NBA 2K26 PC: 19K Daily Players, Current $40.60, Low $18.77
NBA 2K26 averaged 19,060 daily PC players over the last 30 days, Steam price pulled at $40.60 and GG.deals records a GAMIVO all-time low of $18.77 on Feb 28, 2026.

NBA 2K26’s PC audience remains steady: ActivePlayer.io shows a 30-day daily average of 19,060 players with a 30-day peak of 30,902, while the site lists an all-time peak of 32,464 and a last-updated timestamp of 47 minutes ago. SteamDB’s app page flagged a snapshot update on March 2, 2026, confirming the early March monitoring window for those figures.
Price signals vary across storefronts. GG.deals pulled the Steam price at $40.60 during its latest review and documents an all-time PC low of $18.77 on GAMIVO on February 28, 2026. Steam and dekudeals UI captures show common store pricing in euros - a 69,99€ standard listing and a bundle line captured at 40,60€ with a -71% tag - illustrating how regional storefronts and bundles can produce wide swings in headline prices. GG.deals also notes that NBA 2K26 is Steam Deck verified and suggests buyers can “take off 5% with discounted digital gift cards.”

Edition MSRPs and virtual currency economics are explicit. Mashable lists the PC Steam Standard Edition at $69.99 and the Superstar Edition at $99.99, while console MSRPs range from $59.99 on Switch to $69.99 on current-gen PlayStation and Xbox. Mashable also publishes VC bundle pricing: 35,000 VC for $9.99, 75,000 VC for $19.99, 200,000 VC for $49.99, 450,000 VC for $99.99, and 700,000 VC for $149.99. Mashable’s assessment frames player behavior: “The mid-tier options are where most players tend to live.” It adds, “The real sweet spot, at least for anyone taking MyCAREER seriously, is 200,000 VC for $49.99. That’s enough to raise your player into starter territory, balance out critical ratings, and still have some left over for animations or a new jumpshot package.
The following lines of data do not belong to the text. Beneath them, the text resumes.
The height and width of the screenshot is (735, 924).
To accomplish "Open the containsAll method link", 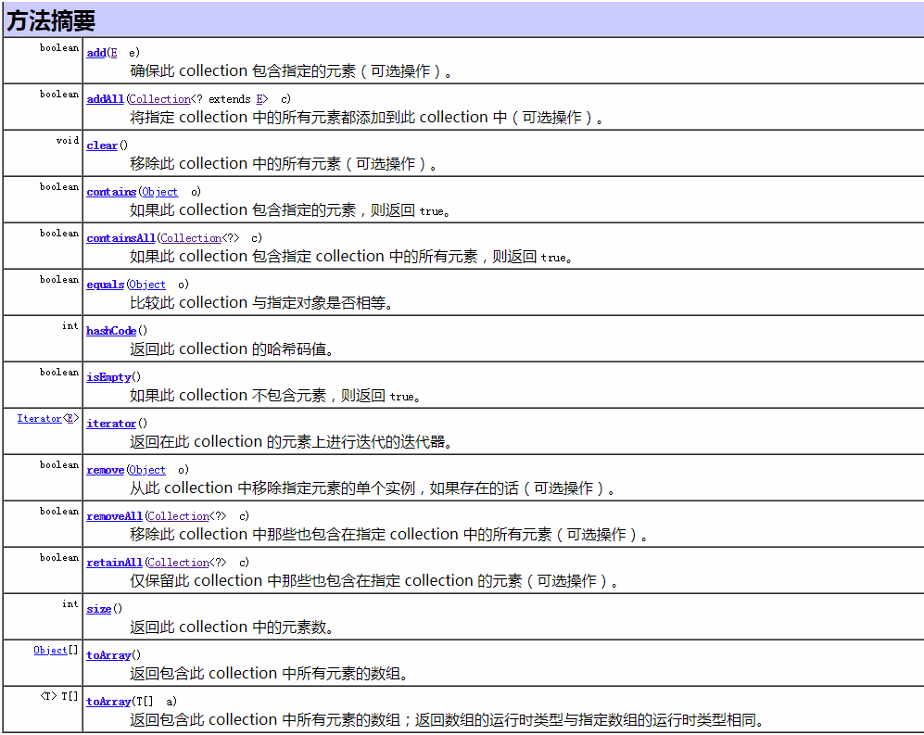I will click(x=120, y=238).
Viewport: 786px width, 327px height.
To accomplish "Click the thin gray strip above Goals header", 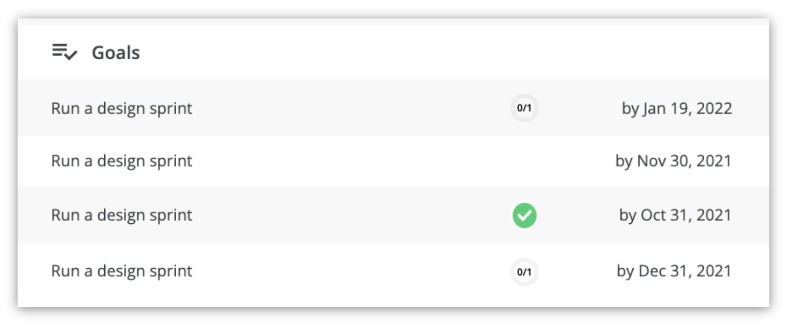I will (393, 22).
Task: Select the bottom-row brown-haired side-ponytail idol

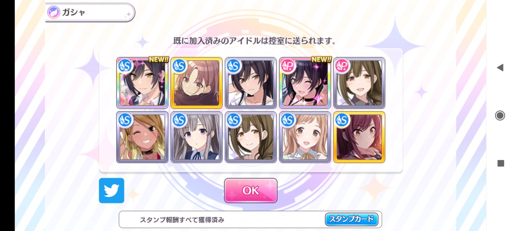Action: click(x=251, y=137)
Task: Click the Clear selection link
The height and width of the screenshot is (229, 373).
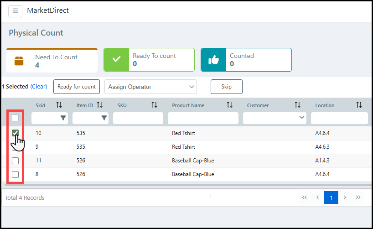Action: [39, 87]
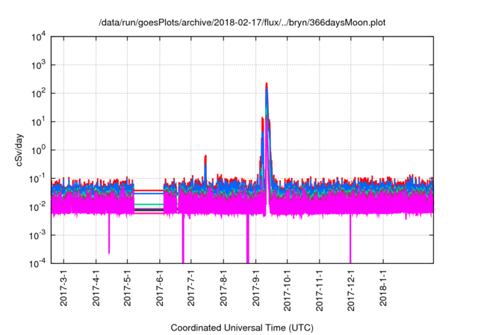The width and height of the screenshot is (478, 335).
Task: Select the 2018-1-1 date tick label
Action: (x=383, y=291)

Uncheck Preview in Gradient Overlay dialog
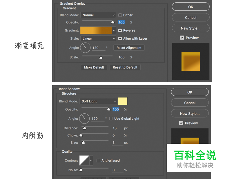[182, 38]
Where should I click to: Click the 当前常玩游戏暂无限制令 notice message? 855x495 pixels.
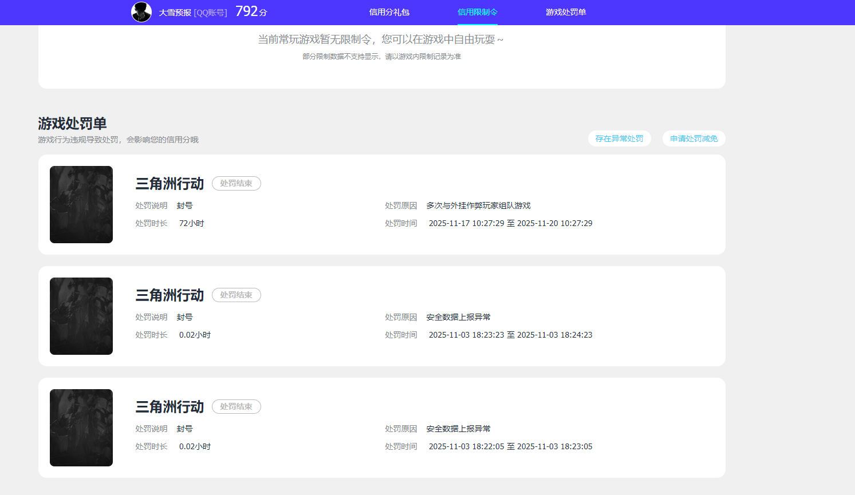(x=381, y=39)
It’s progress — though you’ll still be a long way from a maxed-out build.” Mashable continues, “Then there are the heavy-hitter bundles: 450,000 VC for $99.99 and 700,000 VC for $149.99. These are aimed squarely at players who don’t want to wait — the ones who’d rather dominate Pro-Am or Park on day one instead of grinding badges for weeks. With this kind of purchase, you can nearly max out a build, fill in animations, and still have plenty left for cosmetics. But at that point, you’re paying more for VC than for the game itself, which is always the uncomfortable trade-off 2K has leaned on for years.”

Technical and store details remain mixed. The Steam product page lists minimum and recommended specs including Intel Core i5-10600 or Ryzen 5 3600X, 16 GB RAM recommended, NVIDIA RTX 2070 or AMD RX 5700 recommended, and a storage requirement of 110 GB available space with SSD required. Dekudeals lists a download size of 56.841 GB, creating a notable discrepancy to reconcile. Steam notes include 48 achievements and the line, “SSD Required. Dual-analog Gamepad recommended. Initial installation requires one-time internet connection for Steam authentication; software installations required (included with the game) include DirectX and Visual C++ Redistributable 2019.” The Steam product descriptors also flag in-game purchases, chance-based in-game purchases, online interactivity, and in-game chat.
Critical reception is split: Metascore sits at 83 from critics while Metacritic users give 1.8 out of 10; OpenCritic’s Top Critic Average is 81 with 89 percent endorsement; Steam shows 11,960 gamer reviews with 67 percent positive. With ActivePlayer.io and SteamDB feeding early March snapshots and GG.deals tracking price volatility, players deciding whether to buy, wait for a sale, or invest in VC have concrete metrics to watch as the spring storefront cycle unfolds.